_INSTRUCCIONES_:
A. Vuelve a escribir el tramo del texto sobre Lolo que va desde "En este artículo, el" hasta "más que alta.", y renombra "periodista" como "cronista".
B. Prosigue el texto sobre Lolo a partir de su última oración.

Publicación original: Boletín Asociación Amigos de Lolo nº 67, de abril de 2011, cuyo autor es Venancio Luis Agudo, periodista.
Como es lógico, no todas las personas que se dicen amigos de Lolo lo conocieron en vida. Sin embargo, muchas más son las que lo conocieron después de que subiera a la Casa del Padre.
En este artículo, el periodista Venancio Luis Agudo manifiesta su conocimiento acerca de Lolo, digamos, a posteriori de la muerte del linarense universal.
No es poco decir lo que dice aquí Venancio. Y el caso es que es, seguramente, lo que podríamos decir cualquiera de los que conocimos a Lolo después de aquel 3 de noviembre de 1970 cuando fue llamado al Tribunal de Dios y, es seguro, pasó la prueba con nota más que alta.

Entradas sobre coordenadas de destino
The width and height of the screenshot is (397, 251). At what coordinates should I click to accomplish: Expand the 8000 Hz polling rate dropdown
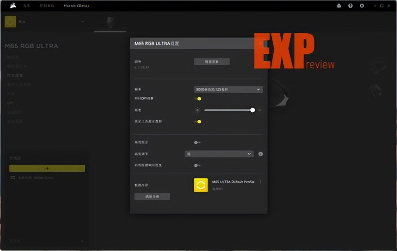pos(228,89)
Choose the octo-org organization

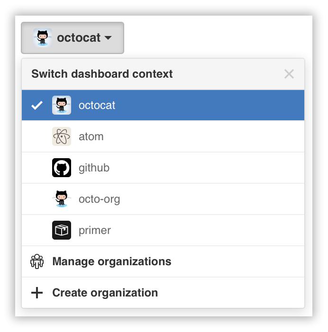tap(99, 199)
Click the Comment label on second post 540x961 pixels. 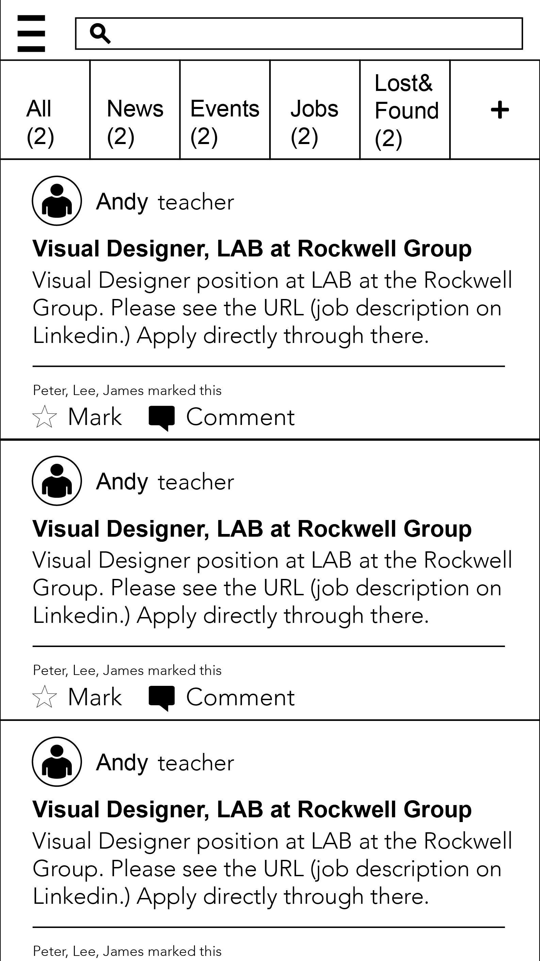click(x=240, y=697)
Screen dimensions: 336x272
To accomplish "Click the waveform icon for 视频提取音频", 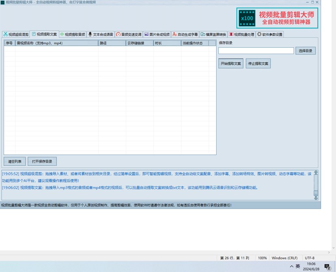I will click(x=62, y=35).
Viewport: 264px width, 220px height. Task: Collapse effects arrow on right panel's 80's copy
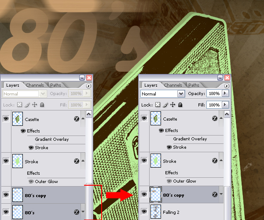[x=221, y=194]
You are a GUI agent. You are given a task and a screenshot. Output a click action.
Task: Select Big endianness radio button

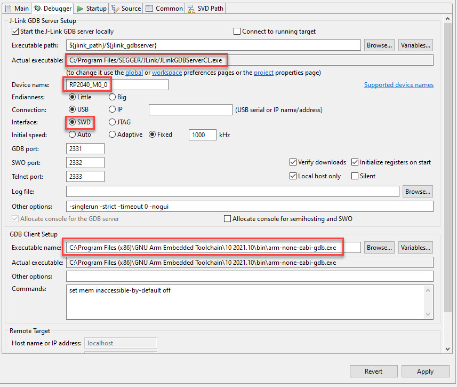point(112,97)
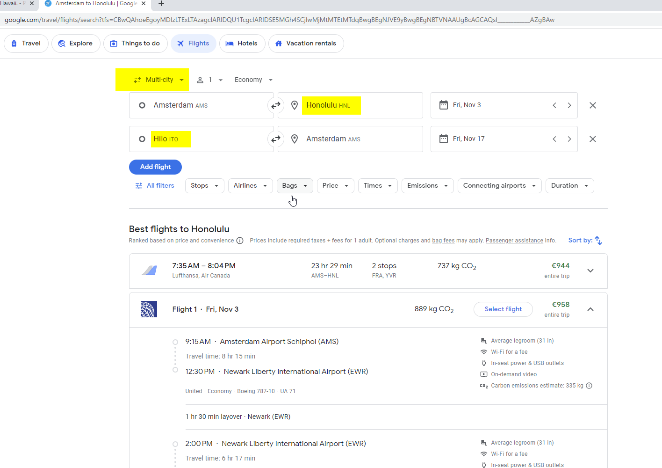Open the Economy class dropdown
Viewport: 662px width, 468px height.
tap(253, 80)
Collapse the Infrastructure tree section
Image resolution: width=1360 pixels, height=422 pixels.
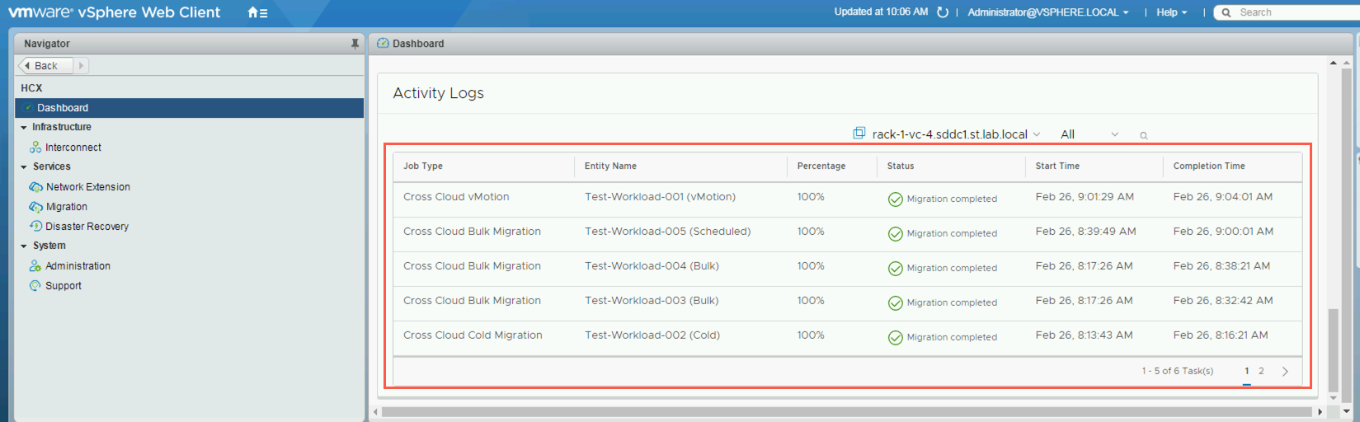(24, 128)
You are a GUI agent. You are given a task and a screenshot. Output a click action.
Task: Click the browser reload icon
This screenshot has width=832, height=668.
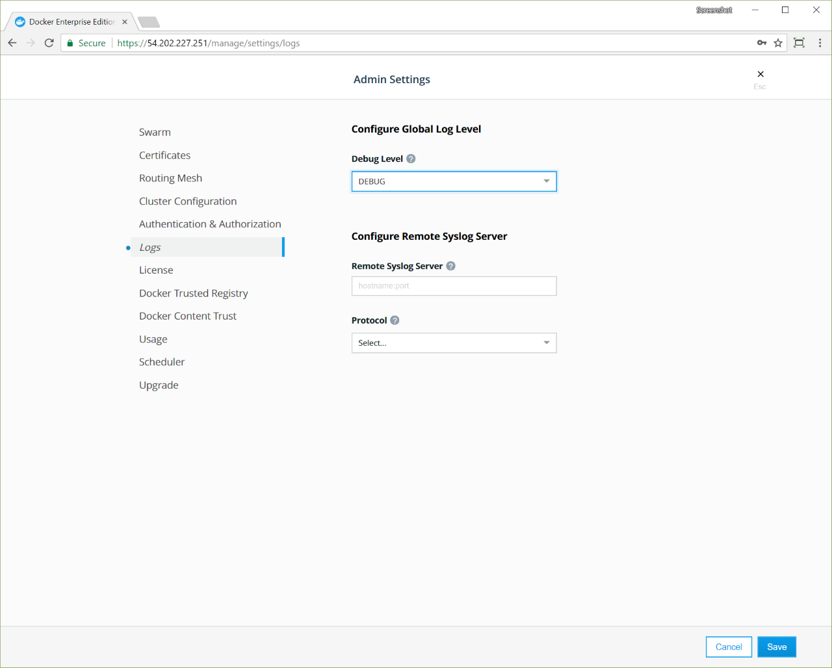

_RESPUESTAS_:
A.
En este artículo, el cronista Venancio Luis Agudo manifiesta su conocimiento acerca de Lolo, digamos, a posteriori de la muerte del linarense universal.
No es poco decir lo que dice aquí Venancio. Y el caso es que es, seguramente, lo que podríamos decir cualquiera de los que conocimos a Lolo después de aquel 3 de noviembre de 1970 cuando fue llamado al Tribunal de Dios y, es seguro, pasó la prueba con nota más que alta.

B.
No tuve la fortuna de conocer a “Lolo” personalmente. Le publiqué artículos en alguno de los Medios de Comunicación que dirigí; pero me llegaban indirectamente a través de agencias de prensa. Le conocí a través de aquellos escritos y, sobre todo, de sus libros, una vez que a él le llevó el Padre común.
Me afilié, inmediatamente a la Asociación de Amigos de Lolo. Soy pues, formalmente al menos, amigo de Lolo. A través de la Asociación he ido entrando en su mundo, he escrito y hablado sobre él con cierta frecuencia. Me siento amigo de Lolo.
Desde el día en que la Iglesia nos autorizó a invocar su intercesión, proclamándole Beato, añadí a mis oraciones diarias la universal jaculatoria para orar a beatos y santos, con un añadido personal: Beato Lolo, amigo, ruega por nosotros.
Hoy por hoy, y provisionalmente hasta que la Iglesia, si lo considera oportuno, le inscriba en alguno de los tradicionales grupos de santos (mártires, confesores, doctores…), Lolo encabeza para mí el grupo de santos amigos. Y me he preguntado si al Beato Lolo le encajaría esta clasificación.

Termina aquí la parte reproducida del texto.